Algorithm to find the most significant bit

Question

A friend of mine was asked at an interview the following question: "Given a binary number, find the most significant bit". I immediately thought of the following solution but am not sure if it is correct.

Namely, divide the string into two parts and convert both parts into decimal. If the left-subarray is 0 in decimal then the do binary search in the right subarray, looking for 1.

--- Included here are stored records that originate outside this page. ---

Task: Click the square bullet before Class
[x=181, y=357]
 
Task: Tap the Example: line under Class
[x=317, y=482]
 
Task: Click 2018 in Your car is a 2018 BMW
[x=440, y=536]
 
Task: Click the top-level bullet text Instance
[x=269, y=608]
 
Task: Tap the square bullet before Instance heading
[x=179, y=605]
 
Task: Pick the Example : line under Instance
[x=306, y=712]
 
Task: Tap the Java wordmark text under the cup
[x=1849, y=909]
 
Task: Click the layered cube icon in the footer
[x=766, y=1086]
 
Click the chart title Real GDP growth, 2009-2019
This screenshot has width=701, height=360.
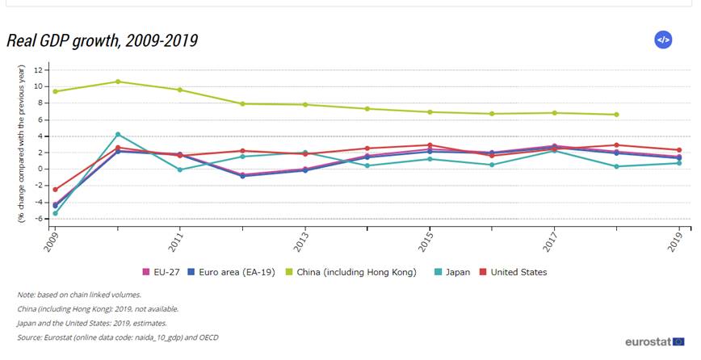pyautogui.click(x=102, y=40)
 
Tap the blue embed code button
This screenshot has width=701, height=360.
pyautogui.click(x=663, y=40)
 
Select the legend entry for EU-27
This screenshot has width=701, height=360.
pyautogui.click(x=164, y=272)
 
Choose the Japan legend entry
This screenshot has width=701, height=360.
pyautogui.click(x=457, y=272)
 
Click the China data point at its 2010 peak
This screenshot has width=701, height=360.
pyautogui.click(x=118, y=82)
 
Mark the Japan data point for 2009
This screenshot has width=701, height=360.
pyautogui.click(x=56, y=213)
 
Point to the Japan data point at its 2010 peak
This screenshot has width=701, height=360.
pyautogui.click(x=118, y=134)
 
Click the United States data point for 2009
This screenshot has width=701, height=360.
pyautogui.click(x=56, y=190)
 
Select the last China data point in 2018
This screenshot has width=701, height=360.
pyautogui.click(x=616, y=115)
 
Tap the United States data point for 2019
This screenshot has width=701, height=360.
pyautogui.click(x=679, y=150)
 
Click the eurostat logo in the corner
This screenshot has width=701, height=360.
pyautogui.click(x=654, y=342)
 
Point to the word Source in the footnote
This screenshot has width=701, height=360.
pyautogui.click(x=30, y=337)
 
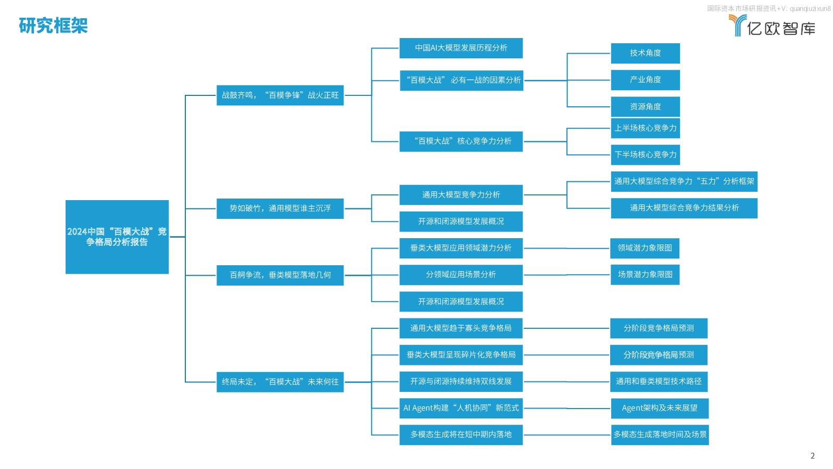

That is my other question. Is the most significant bit, the left-most 1 in a binary number? Can you show me an example when a 0 is the most significant bit with an example and explanation.

EDIT:

There seems to be a bit of confusion in the answers below so I am updating the question to make it more precise. The interviewer said "you have a website that you receive data from until the most significant bit indicates to stop transmitting data" How would you go about telling the program to stop the data transfer"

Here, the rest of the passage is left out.